Try it: The records below are to be reproduced word for word.

[Pixel coordinate grounding data]
☆ ☆ ☆ ☆ ☆ ☆ ☆

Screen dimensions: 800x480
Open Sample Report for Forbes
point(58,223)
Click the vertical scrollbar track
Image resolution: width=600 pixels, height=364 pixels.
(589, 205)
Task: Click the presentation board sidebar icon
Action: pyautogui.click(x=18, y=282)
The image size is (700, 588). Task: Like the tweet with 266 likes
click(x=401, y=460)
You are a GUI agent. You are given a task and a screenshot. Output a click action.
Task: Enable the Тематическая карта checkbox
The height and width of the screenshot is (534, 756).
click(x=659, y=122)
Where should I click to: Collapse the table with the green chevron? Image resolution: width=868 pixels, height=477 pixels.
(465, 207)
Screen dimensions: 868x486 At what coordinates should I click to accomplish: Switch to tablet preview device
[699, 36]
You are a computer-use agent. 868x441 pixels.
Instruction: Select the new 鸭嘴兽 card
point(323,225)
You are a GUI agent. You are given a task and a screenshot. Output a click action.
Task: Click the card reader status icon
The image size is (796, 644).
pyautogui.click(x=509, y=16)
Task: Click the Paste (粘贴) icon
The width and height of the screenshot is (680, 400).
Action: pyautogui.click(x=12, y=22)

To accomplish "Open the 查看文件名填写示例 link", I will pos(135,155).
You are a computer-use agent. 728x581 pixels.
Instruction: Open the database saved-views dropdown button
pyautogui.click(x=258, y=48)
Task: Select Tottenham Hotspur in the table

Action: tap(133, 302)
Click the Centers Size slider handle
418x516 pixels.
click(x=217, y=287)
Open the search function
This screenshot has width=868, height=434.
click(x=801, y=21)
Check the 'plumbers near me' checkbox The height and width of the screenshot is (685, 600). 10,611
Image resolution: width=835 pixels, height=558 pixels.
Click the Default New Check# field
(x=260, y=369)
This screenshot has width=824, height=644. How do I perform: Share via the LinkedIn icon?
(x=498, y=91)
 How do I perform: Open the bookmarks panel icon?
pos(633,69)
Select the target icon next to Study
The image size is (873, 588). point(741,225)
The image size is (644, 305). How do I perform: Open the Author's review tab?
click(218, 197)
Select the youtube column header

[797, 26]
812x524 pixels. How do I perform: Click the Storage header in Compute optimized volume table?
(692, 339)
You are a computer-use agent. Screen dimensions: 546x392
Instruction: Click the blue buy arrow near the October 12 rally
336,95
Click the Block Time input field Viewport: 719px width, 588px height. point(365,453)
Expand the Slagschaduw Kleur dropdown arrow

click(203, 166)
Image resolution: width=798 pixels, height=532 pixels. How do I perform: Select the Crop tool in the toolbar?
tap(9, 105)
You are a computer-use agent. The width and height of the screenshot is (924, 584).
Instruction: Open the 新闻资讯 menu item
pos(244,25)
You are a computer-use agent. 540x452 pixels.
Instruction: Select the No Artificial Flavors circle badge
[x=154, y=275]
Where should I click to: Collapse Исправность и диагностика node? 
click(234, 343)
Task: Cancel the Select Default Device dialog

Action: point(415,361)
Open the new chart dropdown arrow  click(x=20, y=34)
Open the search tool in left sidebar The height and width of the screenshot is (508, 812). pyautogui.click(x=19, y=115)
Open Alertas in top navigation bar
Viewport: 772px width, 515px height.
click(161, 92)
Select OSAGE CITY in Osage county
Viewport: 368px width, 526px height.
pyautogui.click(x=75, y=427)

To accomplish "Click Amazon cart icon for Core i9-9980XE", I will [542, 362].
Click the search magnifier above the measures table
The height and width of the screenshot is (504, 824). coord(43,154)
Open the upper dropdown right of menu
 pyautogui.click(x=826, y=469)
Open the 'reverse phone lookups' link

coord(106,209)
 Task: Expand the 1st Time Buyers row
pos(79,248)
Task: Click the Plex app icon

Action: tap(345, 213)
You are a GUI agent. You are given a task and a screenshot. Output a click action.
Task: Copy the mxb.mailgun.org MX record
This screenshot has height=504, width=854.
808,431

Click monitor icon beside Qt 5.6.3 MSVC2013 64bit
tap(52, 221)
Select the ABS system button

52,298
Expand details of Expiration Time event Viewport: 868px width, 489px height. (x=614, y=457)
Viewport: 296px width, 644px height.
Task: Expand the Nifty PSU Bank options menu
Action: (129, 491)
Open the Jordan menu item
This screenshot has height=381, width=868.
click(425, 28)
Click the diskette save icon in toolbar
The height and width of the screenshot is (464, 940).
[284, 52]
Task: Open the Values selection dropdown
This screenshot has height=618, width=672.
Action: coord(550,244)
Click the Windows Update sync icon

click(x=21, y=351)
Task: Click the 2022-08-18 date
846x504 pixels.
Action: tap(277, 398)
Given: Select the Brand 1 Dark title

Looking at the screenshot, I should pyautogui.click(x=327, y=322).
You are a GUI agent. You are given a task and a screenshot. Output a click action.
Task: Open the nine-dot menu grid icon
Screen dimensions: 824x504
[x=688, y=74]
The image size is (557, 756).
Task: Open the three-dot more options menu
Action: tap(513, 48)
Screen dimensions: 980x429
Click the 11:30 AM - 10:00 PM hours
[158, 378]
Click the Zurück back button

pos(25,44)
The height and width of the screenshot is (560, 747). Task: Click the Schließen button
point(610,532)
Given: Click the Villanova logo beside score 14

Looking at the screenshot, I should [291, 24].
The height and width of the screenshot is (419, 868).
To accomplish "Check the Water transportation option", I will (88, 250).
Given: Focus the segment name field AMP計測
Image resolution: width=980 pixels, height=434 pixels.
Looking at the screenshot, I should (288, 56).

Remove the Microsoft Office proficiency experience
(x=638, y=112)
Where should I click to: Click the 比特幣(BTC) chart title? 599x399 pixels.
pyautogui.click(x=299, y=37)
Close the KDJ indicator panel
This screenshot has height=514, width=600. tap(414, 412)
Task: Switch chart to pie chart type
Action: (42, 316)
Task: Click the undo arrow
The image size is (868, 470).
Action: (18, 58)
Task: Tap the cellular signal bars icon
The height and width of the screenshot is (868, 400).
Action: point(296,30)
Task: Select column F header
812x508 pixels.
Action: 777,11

☆ ☆ ☆ ☆ ☆ ☆ ☆

Task output:
Screen dimensions: 800x480
Open Sample Report for Forbes
point(58,223)
Click the vertical scrollbar track
Image resolution: width=600 pixels, height=364 pixels.
(589, 205)
Task: Click the presentation board sidebar icon
Action: pyautogui.click(x=18, y=282)
The image size is (700, 588). Task: Like the tweet with 266 likes
click(x=401, y=460)
You are a GUI agent. You are given a task and a screenshot. Output a click action.
Task: Enable the Тематическая карта checkbox
The height and width of the screenshot is (534, 756).
click(x=659, y=122)
Where should I click to: Collapse the table with the green chevron? Image resolution: width=868 pixels, height=477 pixels.
(465, 207)
Screen dimensions: 868x486 At what coordinates should I click to accomplish: Switch to tablet preview device
[699, 36]
You are a computer-use agent. 868x441 pixels.
Instruction: Select the new 鸭嘴兽 card
point(323,225)
You are a GUI agent. You are given a task and a screenshot. Output a click action.
Task: Click the card reader status icon
The image size is (796, 644).
pyautogui.click(x=509, y=16)
Task: Click the Paste (粘贴) icon
The width and height of the screenshot is (680, 400).
Action: pyautogui.click(x=12, y=22)

To accomplish "Open the 查看文件名填写示例 link", I will pos(135,155).
You are a computer-use agent. 728x581 pixels.
Instruction: Open the database saved-views dropdown button
pyautogui.click(x=258, y=48)
Task: Select Tottenham Hotspur in the table

Action: tap(133, 302)
Click the Centers Size slider handle
418x516 pixels.
click(x=217, y=287)
Open the search function
This screenshot has width=868, height=434.
click(x=801, y=21)
Check the 'plumbers near me' checkbox The height and width of the screenshot is (685, 600). 10,611
Image resolution: width=835 pixels, height=558 pixels.
Click the Default New Check# field
(x=260, y=369)
This screenshot has width=824, height=644. How do I perform: Share via the LinkedIn icon?
(x=498, y=91)
 How do I perform: Open the bookmarks panel icon?
pos(633,69)
Select the target icon next to Study
The image size is (873, 588). point(741,225)
The image size is (644, 305). How do I perform: Open the Author's review tab?
click(218, 197)
Select the youtube column header

[797, 26]
812x524 pixels. How do I perform: Click the Storage header in Compute optimized volume table?
(692, 339)
You are a computer-use agent. Screen dimensions: 546x392
Instruction: Click the blue buy arrow near the October 12 rally
336,95
Click the Block Time input field Viewport: 719px width, 588px height. point(365,453)
Expand the Slagschaduw Kleur dropdown arrow

click(203, 166)
Image resolution: width=798 pixels, height=532 pixels. How do I perform: Select the Crop tool in the toolbar?
tap(9, 105)
You are a computer-use agent. The width and height of the screenshot is (924, 584).
Instruction: Open the 新闻资讯 menu item
pos(244,25)
You are a computer-use agent. 540x452 pixels.
Instruction: Select the No Artificial Flavors circle badge
[x=154, y=275]
Where should I click to: Collapse Исправность и диагностика node? 
click(234, 343)
Task: Cancel the Select Default Device dialog

Action: point(415,361)
Open the new chart dropdown arrow  click(x=20, y=34)
Open the search tool in left sidebar The height and width of the screenshot is (508, 812). pyautogui.click(x=19, y=115)
Open Alertas in top navigation bar
Viewport: 772px width, 515px height.
click(161, 92)
Select OSAGE CITY in Osage county
Viewport: 368px width, 526px height.
pyautogui.click(x=75, y=427)

To accomplish "Click Amazon cart icon for Core i9-9980XE", I will [542, 362].
Click the search magnifier above the measures table
The height and width of the screenshot is (504, 824). coord(43,154)
Open the upper dropdown right of menu
 pyautogui.click(x=826, y=469)
Open the 'reverse phone lookups' link

coord(106,209)
 Task: Expand the 1st Time Buyers row
pos(79,248)
Task: Click the Plex app icon

Action: tap(345, 213)
You are a GUI agent. You are given a task and a screenshot. Output a click action.
Task: Copy the mxb.mailgun.org MX record
This screenshot has height=504, width=854.
808,431

Click monitor icon beside Qt 5.6.3 MSVC2013 64bit
tap(52, 221)
Select the ABS system button

52,298
Expand details of Expiration Time event Viewport: 868px width, 489px height. (x=614, y=457)
Viewport: 296px width, 644px height.
Task: Expand the Nifty PSU Bank options menu
Action: (129, 491)
Open the Jordan menu item
This screenshot has height=381, width=868.
click(425, 28)
Click the diskette save icon in toolbar
The height and width of the screenshot is (464, 940).
[284, 52]
Task: Open the Values selection dropdown
This screenshot has height=618, width=672.
Action: coord(550,244)
Click the Windows Update sync icon

click(x=21, y=351)
Task: Click the 2022-08-18 date
846x504 pixels.
Action: tap(277, 398)
Given: Select the Brand 1 Dark title

Looking at the screenshot, I should pyautogui.click(x=327, y=322).
You are a GUI agent. You are given a task and a screenshot. Output a click action.
Task: Open the nine-dot menu grid icon
Screen dimensions: 824x504
[x=688, y=74]
The image size is (557, 756).
Task: Open the three-dot more options menu
Action: tap(513, 48)
Screen dimensions: 980x429
Click the 11:30 AM - 10:00 PM hours
[158, 378]
Click the Zurück back button

pos(25,44)
The height and width of the screenshot is (560, 747). Task: Click the Schließen button
point(610,532)
Given: Click the Villanova logo beside score 14

Looking at the screenshot, I should [291, 24].
The height and width of the screenshot is (419, 868).
To accomplish "Check the Water transportation option", I will (88, 250).
Given: Focus the segment name field AMP計測
Image resolution: width=980 pixels, height=434 pixels.
Looking at the screenshot, I should (288, 56).

Remove the Microsoft Office proficiency experience
(x=638, y=112)
Where should I click to: Click the 比特幣(BTC) chart title? 599x399 pixels.
pyautogui.click(x=299, y=37)
Close the KDJ indicator panel
This screenshot has height=514, width=600. tap(414, 412)
Task: Switch chart to pie chart type
Action: (42, 316)
Task: Click the undo arrow
The image size is (868, 470).
Action: (18, 58)
Task: Tap the cellular signal bars icon
The height and width of the screenshot is (868, 400).
Action: point(296,30)
Task: Select column F header
812x508 pixels.
Action: 777,11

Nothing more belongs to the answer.